━━━━━ QUOTED TEXT

6.6 Orthogonalization

The last approach that we will discuss for dealing with collinearity is orthogonalization. With this technique, we replace the set of collinear covariates \(X\) with a set of orthogonal, i.e. independent, covariates \(Z\), which are linear combinations of the original, collinear, covariates. Principal Components Analysis (PCA) is an example of using orthogonalization to deal with collinear covariates. Another example is when we use the poly() function to do polynomial regression. In this case, we are replacing a set of collinear variates, \(x\), \(x^2\), \(x^3\), etc., with a set of orthogonal covariates.

The ways that you can create a set of orthogonal covariates is not unique. There are many different sets of orthogonal covariates. We will show three ways you might create your orthogonal set: PCA, Gram-Schmidt Orthogonalization, and residuals from linear regressions. Note, it is important to use standardized covariates with the mean removed and variance scaled to 1 when doing orthogonalization. Thus we will use dfz instead of df.

━━━━━━━━━━

▶ PROBLEMS TO SOLVE
1: Decide whether each statement agrees with the section on orthogonalization. For each, answer yes or no and quote the words of the section that settle it. (a) Using the poly() function for polynomial regression is an example of orthogonalization. (b) Only one set of orthogonal covariates can be created from a given set of collinear covariates. (c) Covariates used in orthogonalization should have the mean removed and variance scaled to 1.
2: Repeat the part of the section on orthogonalization that starts at "The ways that" and ends at "instead of df.".

━━━━━ EXTRACTED RECORDS

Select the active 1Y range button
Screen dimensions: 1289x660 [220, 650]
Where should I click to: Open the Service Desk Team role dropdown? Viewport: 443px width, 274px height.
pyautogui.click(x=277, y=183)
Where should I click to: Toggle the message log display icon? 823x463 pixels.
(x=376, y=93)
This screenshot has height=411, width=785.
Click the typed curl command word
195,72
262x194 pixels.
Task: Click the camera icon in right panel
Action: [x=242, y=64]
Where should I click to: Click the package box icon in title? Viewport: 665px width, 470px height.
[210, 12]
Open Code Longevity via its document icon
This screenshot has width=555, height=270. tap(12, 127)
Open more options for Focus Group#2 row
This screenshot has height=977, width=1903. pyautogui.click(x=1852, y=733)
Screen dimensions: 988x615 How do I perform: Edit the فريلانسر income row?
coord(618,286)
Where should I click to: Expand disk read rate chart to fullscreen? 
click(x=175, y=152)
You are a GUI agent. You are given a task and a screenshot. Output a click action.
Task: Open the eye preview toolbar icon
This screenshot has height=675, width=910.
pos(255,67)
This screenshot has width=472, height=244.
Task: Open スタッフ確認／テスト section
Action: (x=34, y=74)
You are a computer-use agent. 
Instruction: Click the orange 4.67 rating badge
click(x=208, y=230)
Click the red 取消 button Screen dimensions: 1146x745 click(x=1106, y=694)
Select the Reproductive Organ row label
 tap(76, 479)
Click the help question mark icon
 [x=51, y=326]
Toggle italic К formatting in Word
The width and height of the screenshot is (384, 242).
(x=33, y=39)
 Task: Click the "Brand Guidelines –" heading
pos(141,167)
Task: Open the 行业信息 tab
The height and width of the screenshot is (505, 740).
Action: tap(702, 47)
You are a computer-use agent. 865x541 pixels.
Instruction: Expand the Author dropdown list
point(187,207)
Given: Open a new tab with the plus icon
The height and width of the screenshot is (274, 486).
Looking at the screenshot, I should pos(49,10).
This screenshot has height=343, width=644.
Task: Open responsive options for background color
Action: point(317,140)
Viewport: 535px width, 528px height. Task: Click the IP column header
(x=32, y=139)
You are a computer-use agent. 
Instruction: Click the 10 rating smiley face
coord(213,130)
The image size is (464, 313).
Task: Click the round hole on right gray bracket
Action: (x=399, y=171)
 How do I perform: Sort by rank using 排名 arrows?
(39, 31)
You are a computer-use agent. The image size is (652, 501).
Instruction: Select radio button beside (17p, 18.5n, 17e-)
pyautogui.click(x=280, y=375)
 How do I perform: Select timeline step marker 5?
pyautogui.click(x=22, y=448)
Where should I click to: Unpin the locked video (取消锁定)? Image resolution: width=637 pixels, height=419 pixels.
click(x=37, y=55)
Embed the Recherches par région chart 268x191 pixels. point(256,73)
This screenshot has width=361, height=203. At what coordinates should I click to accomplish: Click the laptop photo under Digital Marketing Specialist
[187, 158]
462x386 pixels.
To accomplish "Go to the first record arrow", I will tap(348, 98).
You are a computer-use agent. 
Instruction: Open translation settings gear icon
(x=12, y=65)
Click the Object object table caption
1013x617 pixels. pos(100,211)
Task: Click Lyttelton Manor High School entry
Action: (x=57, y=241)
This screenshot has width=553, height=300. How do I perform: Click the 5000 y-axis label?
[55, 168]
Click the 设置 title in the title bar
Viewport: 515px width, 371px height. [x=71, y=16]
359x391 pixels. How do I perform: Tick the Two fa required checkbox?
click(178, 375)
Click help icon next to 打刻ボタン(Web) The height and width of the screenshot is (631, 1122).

━━━━━━━━━━

▶ ANSWERS IN ORDER
1:
(a) Yes: "Another example is when we use the poly() function to do polynomial regression."
(b) No: "There are many different sets of orthogonal covariates."
(c) Yes: "it is important to use standardized covariates with the mean removed and variance scaled to 1 when doing orthogonalization."

2:
The ways that you can create a set of orthogonal covariates is not unique. There are many different sets of orthogonal covariates. We will show three ways you might create your orthogonal set: PCA, Gram-Schmidt Orthogonalization, and residuals from linear regressions. Note, it is important to use standardized covariates with the mean removed and variance scaled to 1 when doing orthogonalization. Thus we will use dfz instead of df.